Implementing Anomaly Detection at the Edge
Processing at the "Edge" means the device (like an ESP32 or Raspberry Pi) analyzes data locally. Here is a simplified Python approach using scipy to identify frequency peaks:
import numpy as np
from scipy.signal import find_peaks
import matplotlib.pyplot as plt
# Simulate a signal with a dominant frequency (e.g., a motor)
fs = 1000 # Sampling frequency
t = np.linspace(0, 1, fs)
signal = np.sin(2 * np.pi * 50 * t) + 0.5 * np.random.normal(size=t.shape)
# Transform to Frequency Domain
fft_spectrum = np.abs(np.fft.rfft(signal))
frequencies = np.fft.rfftfreq(len(signal), d=1/fs)
# Find Spectral Peaks
# 'height' threshold helps in detecting anomalies
peaks, _ = find_peaks(fft_spectrum, height=100)
print(f"Detected Peaks at: {frequencies[peaks]} Hz")
Key Steps for Edge Deployment
- Data Windowing: Use Hamming or Hann windows to reduce spectral leakage.
- Thresholding: Set dynamic thresholds based on "normal" operating conditions (Baseline).

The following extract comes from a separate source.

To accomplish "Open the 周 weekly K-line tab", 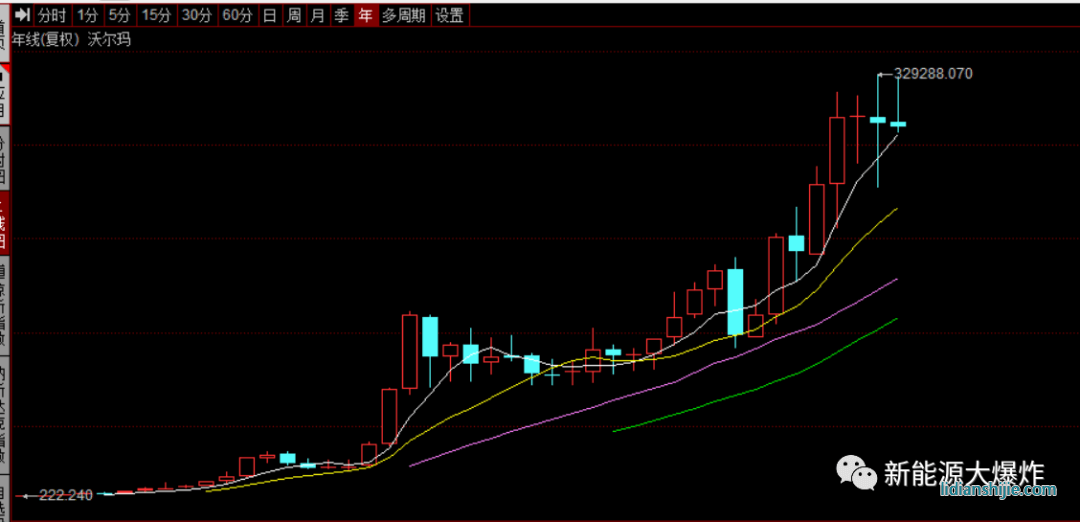I will pos(293,15).
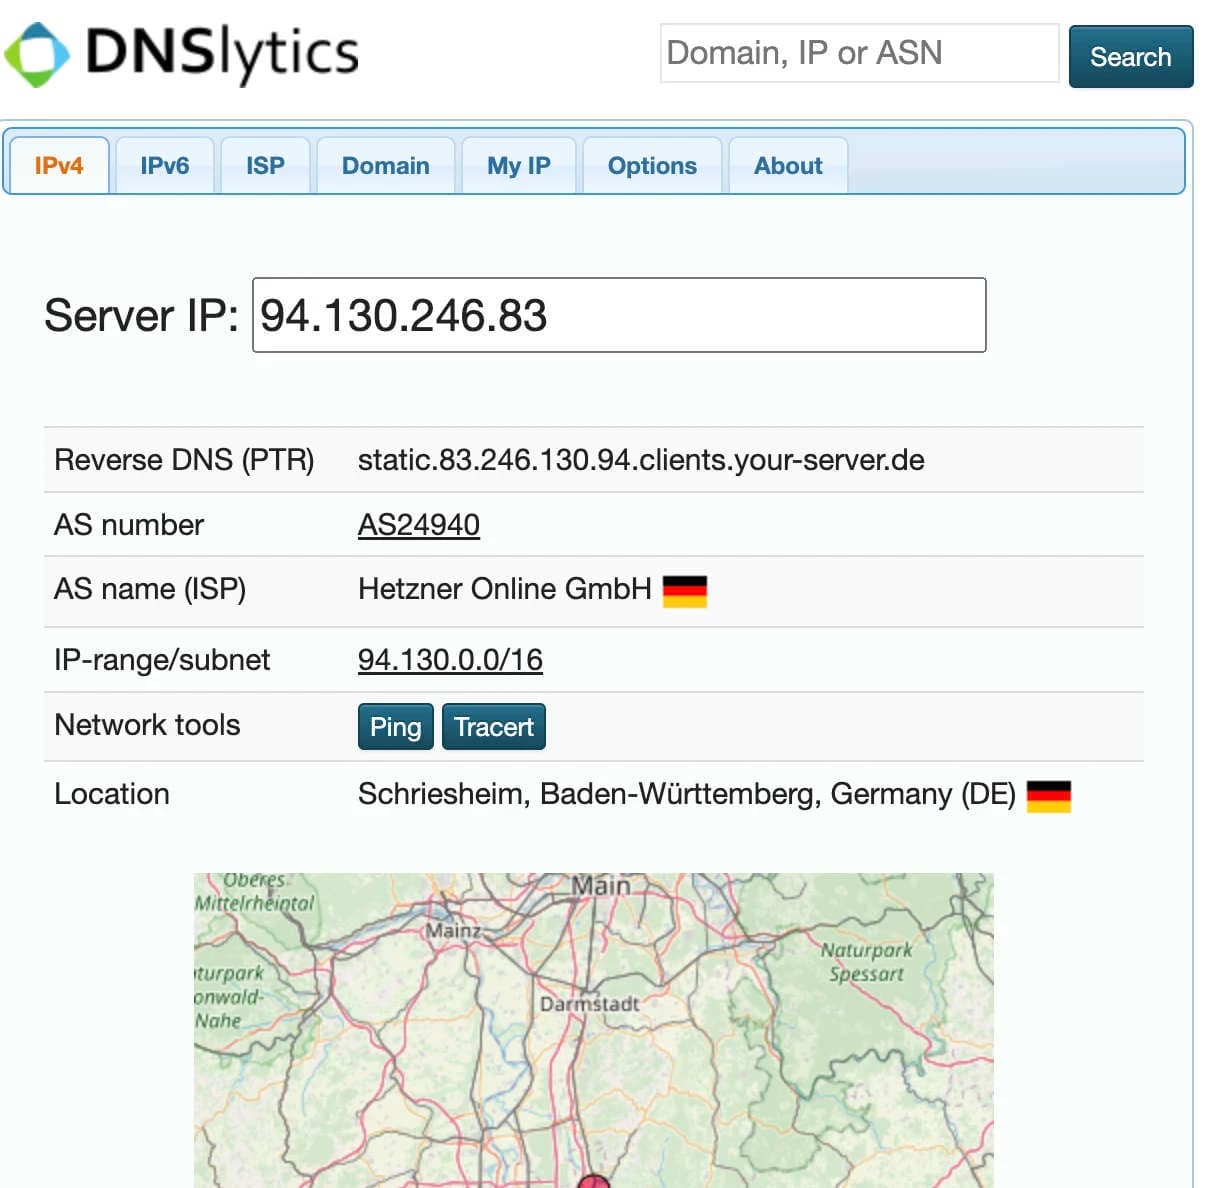Run a Tracert on the server IP
1228x1188 pixels.
494,727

- Lightweight Libraries: Use MicroPython or C++ (CMSIS-DSP) for resource-constrained hardware.
Conclusion
Leveraging Spectral Analysis at the edge minimizes bandwidth and provides instantaneous feedback. By monitoring the movement of spectral peaks, you can build a robust predictive maintenance system that acts before a failure occurs.